─── EXTRACTED DATA

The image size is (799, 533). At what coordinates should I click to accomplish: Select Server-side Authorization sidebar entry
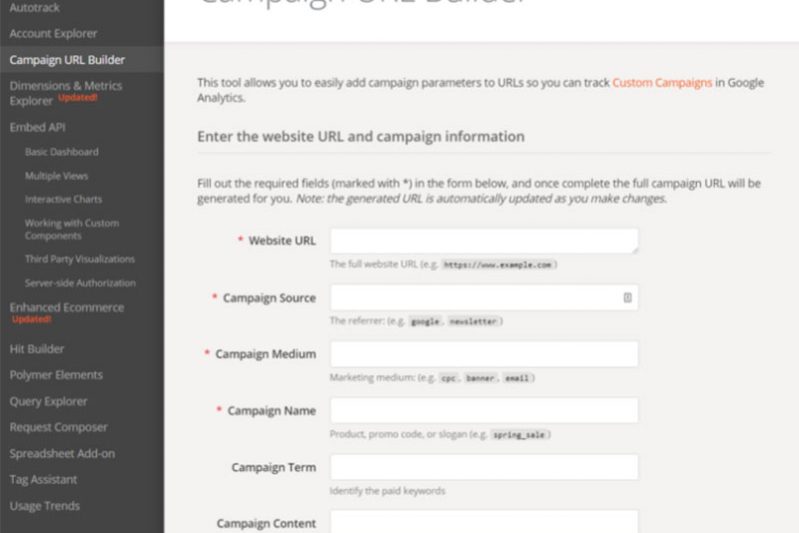(x=80, y=283)
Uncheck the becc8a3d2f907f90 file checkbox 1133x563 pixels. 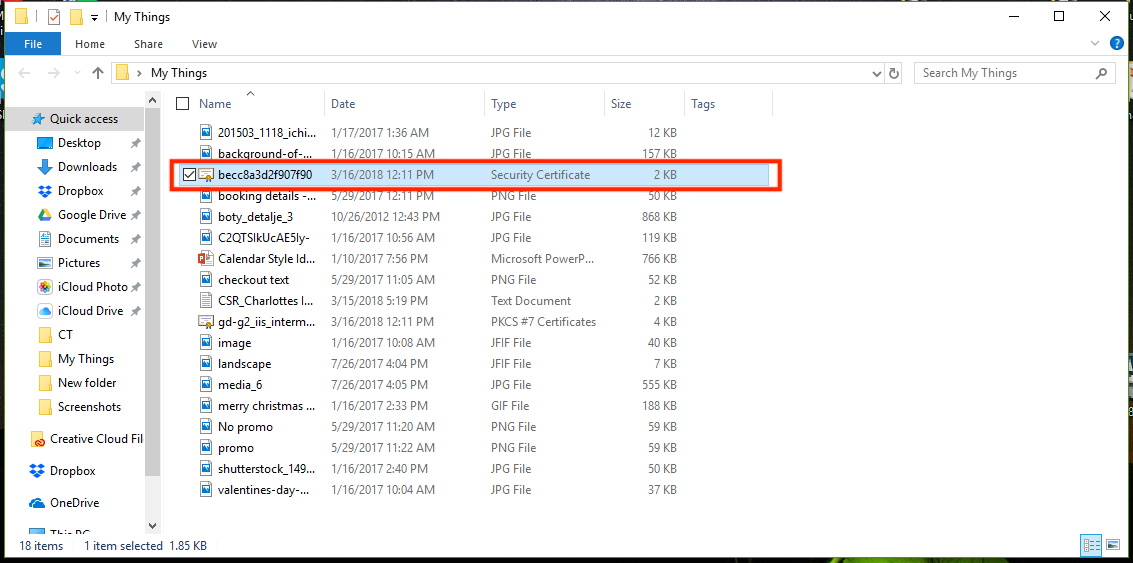[x=189, y=175]
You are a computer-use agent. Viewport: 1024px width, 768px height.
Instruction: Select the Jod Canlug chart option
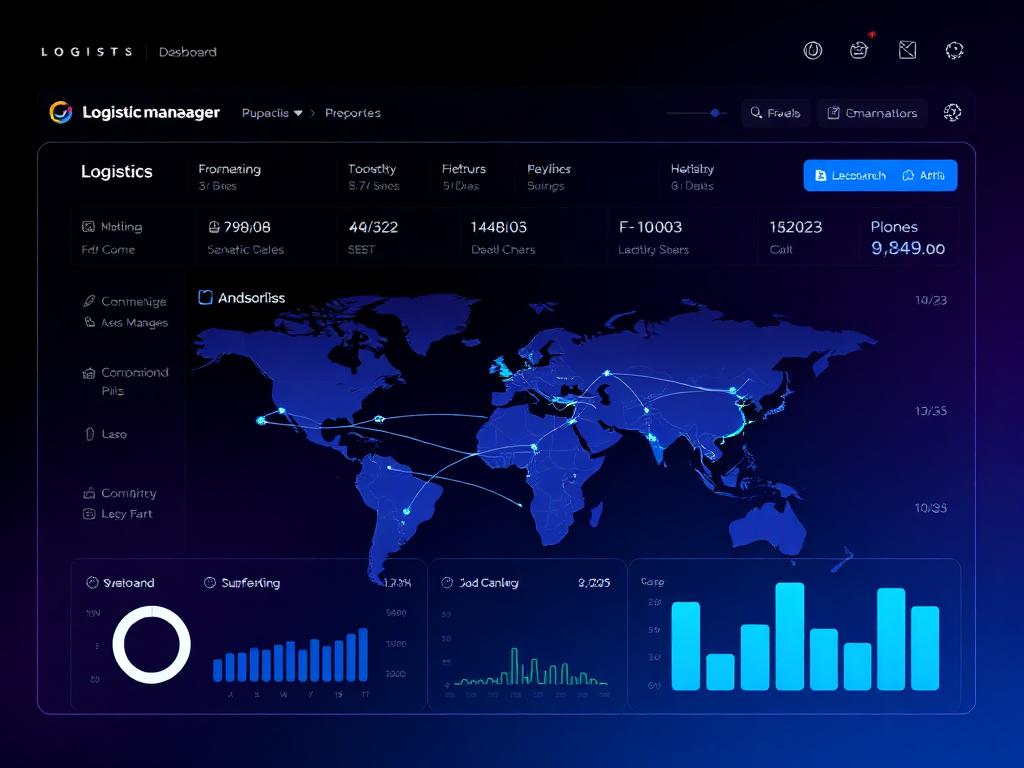(447, 583)
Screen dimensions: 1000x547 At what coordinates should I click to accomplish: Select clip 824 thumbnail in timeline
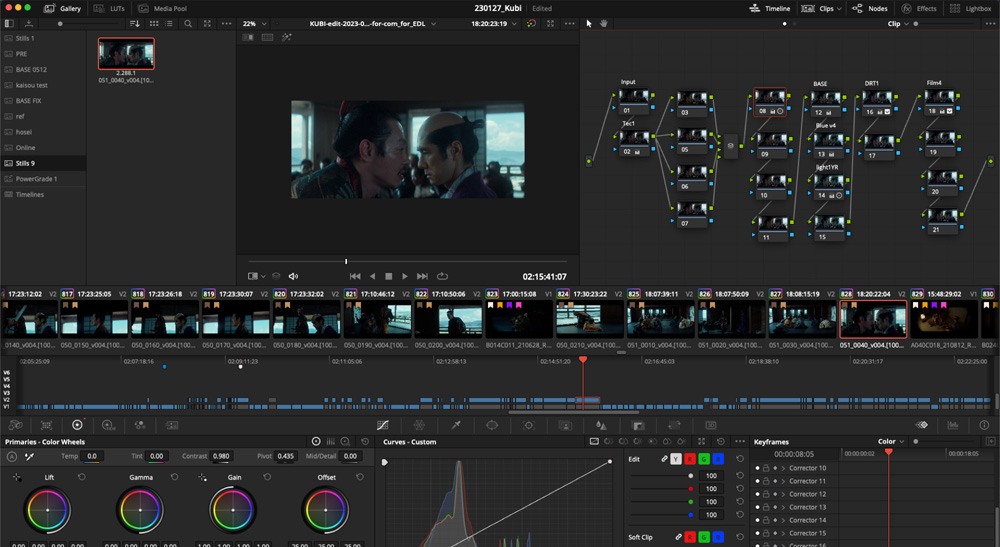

──────

- WHAT THIS TASK INVOLVES
Starting at the line that contains "You are a computer-use", reproduce every line through the last one in the records exactly, and omit all pictures.

- FINISHED EXERCISE
You are a computer-use agent. Viewport: 1024px width, 768px height.
Instruction: Select the Jod Canlug chart option
(447, 583)
Screen dimensions: 1000x547 At what coordinates should I click to accomplish: Select clip 824 thumbnail in timeline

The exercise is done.